One day I came home from school with my arms laden with produce from the local market to realize I couldn’t find my keys. When I’m stressed, I tend to lose things, and my house keys are often the first victim. That particular day was a notably upsetting one because my country had just elected a new president, and my mind had been preoccupied with trying to process what that would mean for the future.


Yet instead of panicking or succumbing to frustration about my missing keys, I felt calm, safe, and confident in the knowledge that it would all work out because I had people I could ask for help.


I called my host teacher, who said she would check her car for my keys, and walked next door to my landlord’s sister’s house, where my landlord often tutored young girls after school. My landlord wasn’t there, but when her sister understood my predicament, she immediately invited me to sit down at the table outside and have some warm soymilk and fried Thai sweets. She called my landlord for me, who said she would be there in a few minutes with the spare keys.

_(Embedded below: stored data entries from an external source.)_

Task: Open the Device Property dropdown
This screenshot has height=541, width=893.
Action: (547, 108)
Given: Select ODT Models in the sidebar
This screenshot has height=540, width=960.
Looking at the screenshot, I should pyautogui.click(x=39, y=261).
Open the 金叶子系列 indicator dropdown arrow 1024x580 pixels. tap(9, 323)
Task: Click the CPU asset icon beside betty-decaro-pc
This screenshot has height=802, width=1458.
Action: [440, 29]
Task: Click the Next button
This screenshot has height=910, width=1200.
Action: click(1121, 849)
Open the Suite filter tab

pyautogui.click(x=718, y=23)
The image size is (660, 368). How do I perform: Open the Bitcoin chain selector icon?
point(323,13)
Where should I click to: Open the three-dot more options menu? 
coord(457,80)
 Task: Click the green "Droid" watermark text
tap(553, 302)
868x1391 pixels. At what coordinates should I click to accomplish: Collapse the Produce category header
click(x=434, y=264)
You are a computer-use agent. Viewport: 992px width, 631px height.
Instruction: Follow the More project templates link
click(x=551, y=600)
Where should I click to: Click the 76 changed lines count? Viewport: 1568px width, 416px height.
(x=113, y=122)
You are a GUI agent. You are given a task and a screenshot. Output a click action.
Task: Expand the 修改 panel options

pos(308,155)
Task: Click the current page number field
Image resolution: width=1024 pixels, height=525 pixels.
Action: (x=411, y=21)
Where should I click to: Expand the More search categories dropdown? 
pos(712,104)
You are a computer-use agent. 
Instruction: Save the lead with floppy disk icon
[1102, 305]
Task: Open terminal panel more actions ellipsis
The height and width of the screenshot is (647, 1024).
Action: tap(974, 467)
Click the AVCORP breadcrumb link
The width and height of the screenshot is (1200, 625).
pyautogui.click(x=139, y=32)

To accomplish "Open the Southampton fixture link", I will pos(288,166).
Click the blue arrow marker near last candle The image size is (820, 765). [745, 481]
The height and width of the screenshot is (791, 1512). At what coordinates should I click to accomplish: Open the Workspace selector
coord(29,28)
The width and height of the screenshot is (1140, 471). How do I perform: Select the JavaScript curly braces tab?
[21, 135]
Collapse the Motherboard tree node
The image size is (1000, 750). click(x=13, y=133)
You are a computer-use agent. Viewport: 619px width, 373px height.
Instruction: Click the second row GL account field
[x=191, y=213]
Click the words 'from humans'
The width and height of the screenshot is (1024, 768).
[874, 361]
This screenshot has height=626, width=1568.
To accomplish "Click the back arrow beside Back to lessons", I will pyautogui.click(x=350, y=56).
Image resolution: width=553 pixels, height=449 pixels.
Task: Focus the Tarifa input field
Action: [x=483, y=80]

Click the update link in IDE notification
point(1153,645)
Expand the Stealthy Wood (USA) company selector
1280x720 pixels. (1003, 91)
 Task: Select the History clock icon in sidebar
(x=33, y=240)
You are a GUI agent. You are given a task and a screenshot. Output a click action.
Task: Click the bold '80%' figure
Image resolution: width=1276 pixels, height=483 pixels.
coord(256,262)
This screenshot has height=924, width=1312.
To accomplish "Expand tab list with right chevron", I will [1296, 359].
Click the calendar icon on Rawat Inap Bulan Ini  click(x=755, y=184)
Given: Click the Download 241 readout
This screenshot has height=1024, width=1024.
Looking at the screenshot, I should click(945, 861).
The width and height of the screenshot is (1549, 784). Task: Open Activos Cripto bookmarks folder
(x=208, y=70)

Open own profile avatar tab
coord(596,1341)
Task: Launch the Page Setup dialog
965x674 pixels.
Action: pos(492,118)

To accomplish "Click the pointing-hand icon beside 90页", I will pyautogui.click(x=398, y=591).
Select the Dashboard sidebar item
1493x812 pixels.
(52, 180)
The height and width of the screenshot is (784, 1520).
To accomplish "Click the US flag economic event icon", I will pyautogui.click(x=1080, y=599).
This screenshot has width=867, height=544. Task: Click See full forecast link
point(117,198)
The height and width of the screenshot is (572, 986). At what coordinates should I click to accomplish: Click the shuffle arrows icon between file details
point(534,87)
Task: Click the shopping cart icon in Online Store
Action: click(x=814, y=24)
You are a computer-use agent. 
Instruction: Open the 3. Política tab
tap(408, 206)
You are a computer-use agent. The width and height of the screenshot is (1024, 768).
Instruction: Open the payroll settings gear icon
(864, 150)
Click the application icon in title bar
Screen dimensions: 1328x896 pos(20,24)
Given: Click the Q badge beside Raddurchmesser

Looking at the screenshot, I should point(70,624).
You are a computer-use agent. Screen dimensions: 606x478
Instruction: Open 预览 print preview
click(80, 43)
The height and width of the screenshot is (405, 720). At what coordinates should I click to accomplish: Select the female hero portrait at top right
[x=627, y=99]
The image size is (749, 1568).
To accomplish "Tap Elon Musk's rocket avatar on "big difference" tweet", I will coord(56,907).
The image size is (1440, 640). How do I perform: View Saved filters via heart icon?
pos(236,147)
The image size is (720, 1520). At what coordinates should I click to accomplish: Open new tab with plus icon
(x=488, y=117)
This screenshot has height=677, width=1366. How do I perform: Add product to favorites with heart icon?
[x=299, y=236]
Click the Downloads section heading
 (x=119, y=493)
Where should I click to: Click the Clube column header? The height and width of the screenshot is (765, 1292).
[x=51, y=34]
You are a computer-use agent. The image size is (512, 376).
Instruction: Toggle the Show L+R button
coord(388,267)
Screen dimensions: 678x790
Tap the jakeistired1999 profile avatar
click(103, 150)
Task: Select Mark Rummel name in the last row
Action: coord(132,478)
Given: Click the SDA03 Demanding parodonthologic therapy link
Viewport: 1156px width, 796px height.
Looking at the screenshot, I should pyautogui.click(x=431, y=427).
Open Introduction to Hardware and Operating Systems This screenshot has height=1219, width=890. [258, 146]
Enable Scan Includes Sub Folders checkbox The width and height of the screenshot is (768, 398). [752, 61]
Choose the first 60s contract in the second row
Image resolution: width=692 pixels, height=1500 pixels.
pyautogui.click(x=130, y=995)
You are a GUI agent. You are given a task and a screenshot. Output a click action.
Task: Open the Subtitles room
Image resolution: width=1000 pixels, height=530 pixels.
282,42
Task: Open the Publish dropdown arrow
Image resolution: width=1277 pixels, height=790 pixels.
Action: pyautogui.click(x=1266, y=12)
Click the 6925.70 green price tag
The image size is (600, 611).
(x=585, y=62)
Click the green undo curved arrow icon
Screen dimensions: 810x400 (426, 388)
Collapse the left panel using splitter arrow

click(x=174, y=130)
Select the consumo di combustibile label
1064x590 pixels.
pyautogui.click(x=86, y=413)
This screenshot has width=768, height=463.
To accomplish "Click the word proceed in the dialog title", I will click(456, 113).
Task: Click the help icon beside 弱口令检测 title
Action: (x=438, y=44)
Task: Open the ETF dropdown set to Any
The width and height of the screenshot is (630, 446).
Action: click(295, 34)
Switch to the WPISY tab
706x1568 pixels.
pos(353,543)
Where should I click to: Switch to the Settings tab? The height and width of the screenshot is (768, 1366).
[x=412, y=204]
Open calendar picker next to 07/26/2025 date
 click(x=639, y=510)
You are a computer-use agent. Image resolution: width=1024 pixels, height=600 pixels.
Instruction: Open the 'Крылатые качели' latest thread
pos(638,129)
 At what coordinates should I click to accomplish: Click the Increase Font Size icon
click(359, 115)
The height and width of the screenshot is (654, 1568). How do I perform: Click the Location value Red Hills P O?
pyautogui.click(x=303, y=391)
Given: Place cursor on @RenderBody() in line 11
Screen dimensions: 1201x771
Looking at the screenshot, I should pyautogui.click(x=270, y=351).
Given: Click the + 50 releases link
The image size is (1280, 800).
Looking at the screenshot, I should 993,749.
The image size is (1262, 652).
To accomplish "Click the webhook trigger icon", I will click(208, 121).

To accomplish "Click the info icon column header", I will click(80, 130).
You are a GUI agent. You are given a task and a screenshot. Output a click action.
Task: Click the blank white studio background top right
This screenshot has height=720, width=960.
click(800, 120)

As I sipped the sweet soymilk and shared laughter and conversation with my landlord’s sister, I was at peace, despite the tumultuous day. The fact that I knew I could rely on the people around me when I needed something was deeply comforting. A warm feeling spread over me that had already become familiar after just a few weeks of living in my town: a feeling of sincere and deep gratitude for the people in my community.



When my parents came to visit, my neighbors welcomed them with scarves, smiles, and sweets.


The kindness with which I have been treated from the first day as a newcomer and outsider has led me to reflect on all of the people who come to the United States from other countries. I wonder how many of them are treated with the same unquestioning acceptance as I have been.


One of my personal goals for the year has been to be mindful about practicing generosity. I am thankful to have outstanding daily examples from the people who surround me here. I’m learning so much from them about what it means to give without expectation of reciprocity. Out of all the unexpected and appreciated lessons from my time here so far, one I am taking to heart is that giving for the sake of giving is a beautiful thing.